● **DIRECTIVE**
Copy the listing verbatim, starting with the line containing "Where should I click to: Click the Search" and going on through the line containing "will (x=156, y=19).".

● **GIVEN RECORDS**
————
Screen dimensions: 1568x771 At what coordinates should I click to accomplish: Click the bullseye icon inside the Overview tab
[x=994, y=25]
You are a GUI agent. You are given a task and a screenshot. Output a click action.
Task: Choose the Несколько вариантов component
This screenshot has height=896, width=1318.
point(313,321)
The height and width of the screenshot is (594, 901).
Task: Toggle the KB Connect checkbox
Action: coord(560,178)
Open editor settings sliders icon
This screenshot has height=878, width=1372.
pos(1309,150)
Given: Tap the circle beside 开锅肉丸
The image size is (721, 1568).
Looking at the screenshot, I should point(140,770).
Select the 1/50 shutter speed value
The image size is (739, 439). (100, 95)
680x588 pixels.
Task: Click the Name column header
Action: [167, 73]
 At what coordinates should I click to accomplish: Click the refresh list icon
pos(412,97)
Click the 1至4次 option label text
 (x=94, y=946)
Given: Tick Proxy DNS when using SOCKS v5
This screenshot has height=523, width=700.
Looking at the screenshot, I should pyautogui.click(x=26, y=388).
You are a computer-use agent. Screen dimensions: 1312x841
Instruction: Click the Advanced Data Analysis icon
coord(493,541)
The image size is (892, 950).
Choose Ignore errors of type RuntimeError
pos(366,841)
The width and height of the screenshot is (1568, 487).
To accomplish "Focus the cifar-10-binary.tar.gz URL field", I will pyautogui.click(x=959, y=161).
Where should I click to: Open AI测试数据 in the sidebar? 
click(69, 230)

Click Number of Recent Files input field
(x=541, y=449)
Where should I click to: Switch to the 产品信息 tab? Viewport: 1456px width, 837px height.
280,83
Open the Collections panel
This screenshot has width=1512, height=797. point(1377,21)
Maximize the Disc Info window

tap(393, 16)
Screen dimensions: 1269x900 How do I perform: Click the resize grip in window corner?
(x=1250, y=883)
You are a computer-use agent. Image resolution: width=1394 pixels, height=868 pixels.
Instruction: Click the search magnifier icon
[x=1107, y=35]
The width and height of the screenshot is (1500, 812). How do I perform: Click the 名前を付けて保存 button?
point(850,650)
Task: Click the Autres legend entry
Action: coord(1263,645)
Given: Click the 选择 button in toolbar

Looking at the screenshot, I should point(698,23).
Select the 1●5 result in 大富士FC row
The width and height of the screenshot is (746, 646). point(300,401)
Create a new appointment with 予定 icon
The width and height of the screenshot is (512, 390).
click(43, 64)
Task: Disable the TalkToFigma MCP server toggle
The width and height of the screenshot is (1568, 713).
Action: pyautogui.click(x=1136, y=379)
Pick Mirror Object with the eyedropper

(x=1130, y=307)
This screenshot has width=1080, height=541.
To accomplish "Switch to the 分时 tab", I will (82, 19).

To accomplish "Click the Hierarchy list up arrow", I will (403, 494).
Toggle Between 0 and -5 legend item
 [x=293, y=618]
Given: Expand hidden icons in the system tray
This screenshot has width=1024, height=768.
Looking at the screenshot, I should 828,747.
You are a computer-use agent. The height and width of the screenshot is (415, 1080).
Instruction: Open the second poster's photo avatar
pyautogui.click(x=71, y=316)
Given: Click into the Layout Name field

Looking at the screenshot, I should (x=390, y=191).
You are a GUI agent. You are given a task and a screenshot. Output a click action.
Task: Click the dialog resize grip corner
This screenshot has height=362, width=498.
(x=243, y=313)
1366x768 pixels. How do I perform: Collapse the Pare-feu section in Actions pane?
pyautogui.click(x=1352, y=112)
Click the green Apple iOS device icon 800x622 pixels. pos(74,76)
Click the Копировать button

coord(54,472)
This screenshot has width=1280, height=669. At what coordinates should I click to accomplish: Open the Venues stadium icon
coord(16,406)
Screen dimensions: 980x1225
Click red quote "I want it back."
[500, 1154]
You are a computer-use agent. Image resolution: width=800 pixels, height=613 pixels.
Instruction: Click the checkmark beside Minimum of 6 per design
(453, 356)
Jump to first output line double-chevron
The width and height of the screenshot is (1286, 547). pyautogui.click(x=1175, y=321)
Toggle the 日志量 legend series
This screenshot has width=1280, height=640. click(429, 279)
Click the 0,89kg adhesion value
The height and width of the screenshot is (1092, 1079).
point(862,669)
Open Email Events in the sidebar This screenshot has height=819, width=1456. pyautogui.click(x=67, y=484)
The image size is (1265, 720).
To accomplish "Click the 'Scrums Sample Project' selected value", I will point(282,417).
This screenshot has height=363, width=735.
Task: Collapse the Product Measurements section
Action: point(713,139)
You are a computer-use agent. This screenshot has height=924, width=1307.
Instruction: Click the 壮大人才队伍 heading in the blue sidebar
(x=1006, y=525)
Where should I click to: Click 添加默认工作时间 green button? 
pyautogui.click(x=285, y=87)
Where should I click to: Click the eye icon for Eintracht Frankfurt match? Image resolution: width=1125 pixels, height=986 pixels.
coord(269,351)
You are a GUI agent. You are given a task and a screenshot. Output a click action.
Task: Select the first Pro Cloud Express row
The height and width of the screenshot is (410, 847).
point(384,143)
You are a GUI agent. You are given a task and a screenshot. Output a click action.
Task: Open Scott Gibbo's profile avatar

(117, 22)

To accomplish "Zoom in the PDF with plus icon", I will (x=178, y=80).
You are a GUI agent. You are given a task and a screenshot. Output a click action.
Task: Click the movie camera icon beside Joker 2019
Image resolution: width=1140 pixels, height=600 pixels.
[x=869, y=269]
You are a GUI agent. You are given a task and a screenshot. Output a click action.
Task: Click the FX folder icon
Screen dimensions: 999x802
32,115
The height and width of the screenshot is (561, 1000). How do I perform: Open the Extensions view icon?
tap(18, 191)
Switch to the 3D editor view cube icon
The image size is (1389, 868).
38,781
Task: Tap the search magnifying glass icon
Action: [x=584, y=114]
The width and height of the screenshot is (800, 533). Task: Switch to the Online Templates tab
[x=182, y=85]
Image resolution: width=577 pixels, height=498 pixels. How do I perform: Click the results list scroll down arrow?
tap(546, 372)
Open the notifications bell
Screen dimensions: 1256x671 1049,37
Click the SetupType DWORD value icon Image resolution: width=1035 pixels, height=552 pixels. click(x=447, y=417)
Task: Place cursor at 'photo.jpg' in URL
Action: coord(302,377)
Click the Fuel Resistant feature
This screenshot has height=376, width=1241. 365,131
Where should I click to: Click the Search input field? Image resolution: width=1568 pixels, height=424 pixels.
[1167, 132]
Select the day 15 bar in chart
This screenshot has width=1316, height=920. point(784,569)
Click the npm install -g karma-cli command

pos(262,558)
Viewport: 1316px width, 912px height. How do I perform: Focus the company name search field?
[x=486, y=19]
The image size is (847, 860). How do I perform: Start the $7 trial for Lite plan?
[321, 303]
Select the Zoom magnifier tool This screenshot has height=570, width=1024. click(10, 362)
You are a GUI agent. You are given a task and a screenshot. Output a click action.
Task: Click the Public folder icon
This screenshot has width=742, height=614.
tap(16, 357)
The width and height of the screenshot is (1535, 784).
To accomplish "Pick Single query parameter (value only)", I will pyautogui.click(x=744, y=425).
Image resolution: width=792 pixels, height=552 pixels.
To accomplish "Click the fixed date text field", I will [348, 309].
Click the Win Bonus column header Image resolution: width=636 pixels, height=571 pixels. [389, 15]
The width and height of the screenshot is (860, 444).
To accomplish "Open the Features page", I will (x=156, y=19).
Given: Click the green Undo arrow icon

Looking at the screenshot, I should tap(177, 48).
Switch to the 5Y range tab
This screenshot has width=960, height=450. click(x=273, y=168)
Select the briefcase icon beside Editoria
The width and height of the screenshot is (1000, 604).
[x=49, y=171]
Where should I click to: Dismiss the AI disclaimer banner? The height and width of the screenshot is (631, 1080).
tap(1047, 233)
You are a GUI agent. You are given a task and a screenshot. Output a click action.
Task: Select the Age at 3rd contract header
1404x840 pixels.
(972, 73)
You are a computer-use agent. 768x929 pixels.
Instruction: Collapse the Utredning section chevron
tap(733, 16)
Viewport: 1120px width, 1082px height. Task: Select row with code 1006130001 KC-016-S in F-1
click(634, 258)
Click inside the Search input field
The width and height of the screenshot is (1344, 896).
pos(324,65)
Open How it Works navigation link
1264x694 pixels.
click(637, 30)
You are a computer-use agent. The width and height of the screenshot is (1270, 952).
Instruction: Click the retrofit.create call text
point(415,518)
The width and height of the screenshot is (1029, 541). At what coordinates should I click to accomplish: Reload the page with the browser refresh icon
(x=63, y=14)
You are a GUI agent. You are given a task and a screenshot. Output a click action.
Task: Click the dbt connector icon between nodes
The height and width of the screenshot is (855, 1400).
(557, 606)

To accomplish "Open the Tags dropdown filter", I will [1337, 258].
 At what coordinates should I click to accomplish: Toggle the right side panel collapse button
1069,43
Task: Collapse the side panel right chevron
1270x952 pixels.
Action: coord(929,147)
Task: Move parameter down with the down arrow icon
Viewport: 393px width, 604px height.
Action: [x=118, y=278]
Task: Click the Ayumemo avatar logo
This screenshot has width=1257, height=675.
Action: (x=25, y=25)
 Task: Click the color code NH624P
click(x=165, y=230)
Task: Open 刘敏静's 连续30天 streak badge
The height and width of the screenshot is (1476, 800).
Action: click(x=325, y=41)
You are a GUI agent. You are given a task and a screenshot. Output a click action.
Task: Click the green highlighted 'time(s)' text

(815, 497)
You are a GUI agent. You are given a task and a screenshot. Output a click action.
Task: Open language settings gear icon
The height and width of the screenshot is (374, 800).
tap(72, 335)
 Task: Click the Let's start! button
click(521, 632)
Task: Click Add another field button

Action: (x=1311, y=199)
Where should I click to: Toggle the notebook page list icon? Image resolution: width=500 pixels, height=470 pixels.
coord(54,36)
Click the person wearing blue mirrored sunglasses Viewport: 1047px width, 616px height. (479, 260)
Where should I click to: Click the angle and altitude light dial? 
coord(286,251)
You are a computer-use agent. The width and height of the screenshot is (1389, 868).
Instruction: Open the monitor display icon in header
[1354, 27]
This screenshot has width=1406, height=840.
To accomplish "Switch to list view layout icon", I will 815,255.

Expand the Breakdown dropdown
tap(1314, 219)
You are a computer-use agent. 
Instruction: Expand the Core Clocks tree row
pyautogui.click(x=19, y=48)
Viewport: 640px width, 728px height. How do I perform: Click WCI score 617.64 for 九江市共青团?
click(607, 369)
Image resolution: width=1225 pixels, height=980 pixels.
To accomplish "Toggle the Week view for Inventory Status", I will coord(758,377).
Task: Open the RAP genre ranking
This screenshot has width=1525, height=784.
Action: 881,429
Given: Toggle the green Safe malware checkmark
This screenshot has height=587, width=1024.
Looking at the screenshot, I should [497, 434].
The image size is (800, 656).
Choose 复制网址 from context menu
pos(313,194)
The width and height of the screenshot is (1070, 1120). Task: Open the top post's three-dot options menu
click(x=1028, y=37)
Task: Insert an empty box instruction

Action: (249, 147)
————
● **EXERCISE SOLUTION**
Where should I click to: Click the Search input field? Image resolution: width=1568 pixels, height=424 pixels.
[1167, 132]
Select the day 15 bar in chart
This screenshot has width=1316, height=920. point(784,569)
Click the npm install -g karma-cli command

pos(262,558)
Viewport: 1316px width, 912px height. How do I perform: Focus the company name search field?
[x=486, y=19]
The image size is (847, 860). How do I perform: Start the $7 trial for Lite plan?
[321, 303]
Select the Zoom magnifier tool This screenshot has height=570, width=1024. click(10, 362)
You are a GUI agent. You are given a task and a screenshot. Output a click action.
Task: Click the Public folder icon
This screenshot has width=742, height=614.
tap(16, 357)
The width and height of the screenshot is (1535, 784).
To accomplish "Pick Single query parameter (value only)", I will pyautogui.click(x=744, y=425).
Image resolution: width=792 pixels, height=552 pixels.
To accomplish "Click the fixed date text field", I will [348, 309].
Click the Win Bonus column header Image resolution: width=636 pixels, height=571 pixels. [389, 15]
The width and height of the screenshot is (860, 444).
To accomplish "Open the Features page", I will (x=156, y=19).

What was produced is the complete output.